Nach dem lustlosen Auftritt von Lionel Messi in Hongkong sind in China nun auch die argentinischen Weltmeister unerwünscht. Die Fussballbeziehungen zwischen dem Westen und Fernost haben sich grundlegend gewandelt.
Das Mongkok-Stadion mitten in Hongkong bietet nur gerade Platz für 7000 Zuschauer, doch zum ersten Mal seit langem ist der lokale Cup-Final nicht ausverkauft. «Mich überrascht das nicht», sagt der Fussballhistoriker Chun Wing Lee und blickt irritiert auf die leeren Tribünenplätze. «Die Aufmerksamkeit ist zurzeit ganz woanders. Alle reden nur noch über Messi.»
Zehn Tage sind vergangen, seit der argentinische Weltmeister mit seinem Klub Inter Miami in Hongkong zu Gast war. Messi kam vor 40 000 Zuschauern im grösseren Hongkong Stadium nicht zum Einsatz und kommunizierte kaum mit den Zuschauern, die für ein Ticket bis zu 550 Franken bezahlt hatten. Die Fans buhten und fühlten sich respektlos behandelt. Das Thema dominierte die sozialen Netzwerke und eskalierte, als Messi drei Tage später in Tokio zumindest eingewechselt wurde. Ausgerechnet in Japan, kommentierten einige User, das Hongkong während des Zweiten Weltkrieges besetzt habe.

- Bereitgestellte Daten:
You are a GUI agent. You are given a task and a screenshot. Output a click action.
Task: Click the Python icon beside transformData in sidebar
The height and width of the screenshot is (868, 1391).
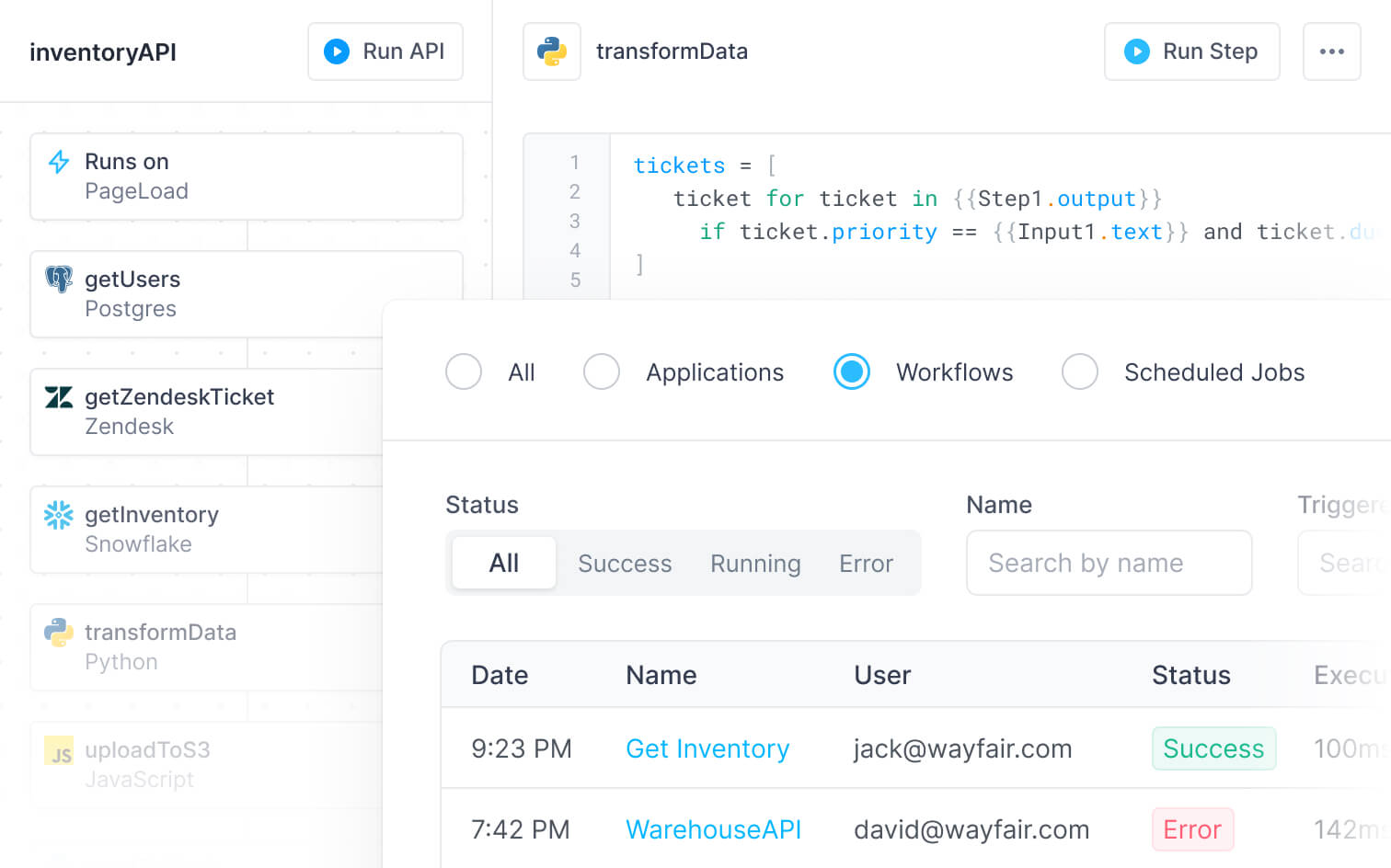point(58,632)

- Aufgaben:
1. Nenne alle Zahlen, die im Textauszug in Ziffern geschrieben sind.
2. Welchen Beruf hat Chun Wing Lee laut Textauszug?
3. Entnimm dem Textauszug wörtlich alles von „Nach dem lustlosen“ bis hinunter zu „sich grundlegend gewandelt.“.

- Antworten:
1. 7000, 40 000, 550

2. Er ist Fussballhistoriker.

3.
Nach dem lustlosen Auftritt von Lionel Messi in Hongkong sind in China nun auch die argentinischen Weltmeister unerwünscht. Die Fussballbeziehungen zwischen dem Westen und Fernost haben sich grundlegend gewandelt.